Opened 11 months ago

Last modified 5 months ago

#33453 needs_work enhancement

statistics

Reported by: Vincent Delecroix Owned by:
Priority: major Milestone: sage-9.8
Component: statistics Keywords:
Cc: Matthias Köppe Merged in:
Authors: Vincent Delecroix Reviewers: Matthias Koeppe, David Roe
Report Upstream: N/A Work issues:
Branch: u/vdelecroix/33453 (Commits, GitHub, GitLab) Commit: 9e82df16977691d2863f9aef065a1a4b8656b922
Dependencies: Stopgaps:

Status badges

Description (last modified by Matthias Köppe)

We implement a sage compatible version of the Python statistics module in stats/statistics.py. In particular, it will provide the mean and median functions that were recently deprecated for removal in #29662. See also #33432.

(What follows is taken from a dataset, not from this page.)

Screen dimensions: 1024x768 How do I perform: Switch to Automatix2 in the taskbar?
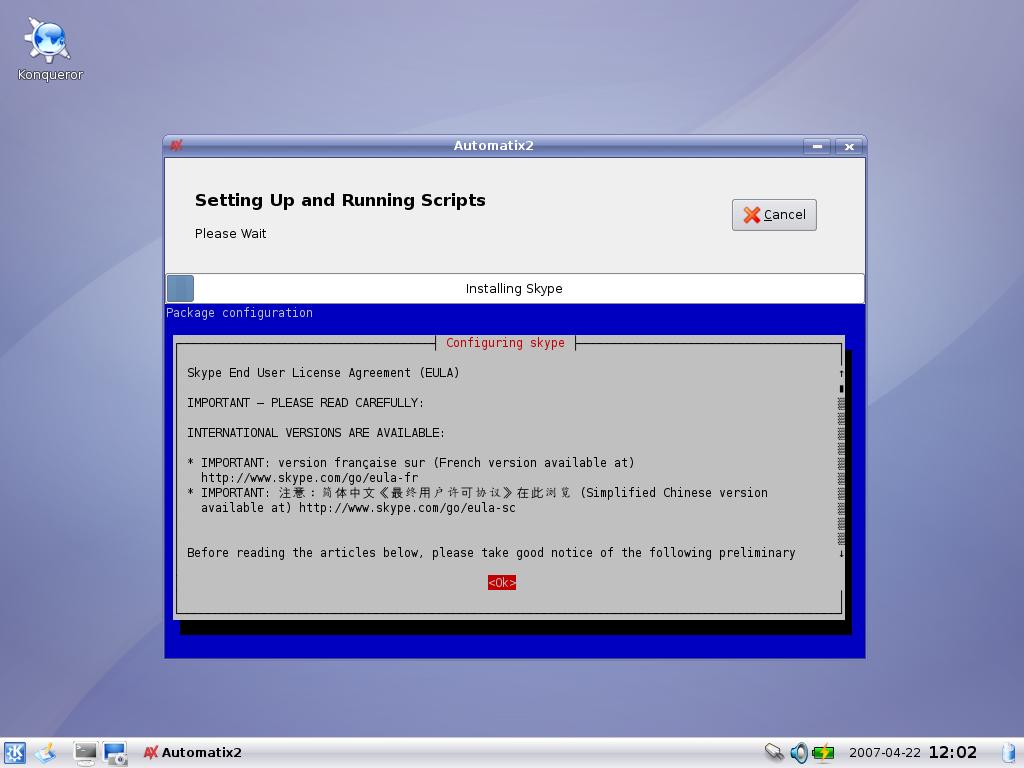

See also https://docs.python.org/3.10/whatsnew/3.8.html#statistics

Change History (37)

comment:1 Changed 11 months ago by Vincent Delecroix

Description: modified (diff)

comment:2 Changed 11 months ago by Vincent Delecroix

Branch: u/vdelecroix/33453
Commit: 3e13755f1e65e97460d6b7c763c3009007aebc6f

New commits:

3e1375533453: a basic statistics module

comment:3 Changed 11 months ago by git

Commit: 3e13755f1e65e97460d6b7c763c3009007aebc6f0abcc587c284e980920d2fc78a663e2710ed5116

Branch pushed to git repo; I updated commit sha1. New commits:

0abcc5833453: add statistics module to doc

comment:4 Changed 11 months ago by git

Commit: 0abcc587c284e980920d2fc78a663e2710ed51160a44a4fb8c05d379fc472fcccc86bb6e099b22d0

Branch pushed to git repo; I updated commit sha1. This was a forced push. New commits:

304d7db33453: a basic statistics module
2dc0bac33453: add statistics module to doc
0a44a4f33453: mitigate the effects of 29662

comment:5 Changed 11 months ago by Vincent Delecroix

Cc: Matthias Köppe added
Status: newneeds_review

comment:6 Changed 11 months ago by Karl-Dieter Crisman

Thank you, this looks like a great addition which should take care of the necessary problems but continue providing what is needed. I didn't see any obvious problems in the code but it would be good to get a second more detailed eye.

comment:7 Changed 11 months ago by Matthias Köppe

Your new function mean is not compatible with the built-in statistics.mean - that specifies "If data is empty, StatisticsError will be raised." https://docs.python.org/3/library/statistics.html#statistics.mean

(Also, the argument is called data, not v.)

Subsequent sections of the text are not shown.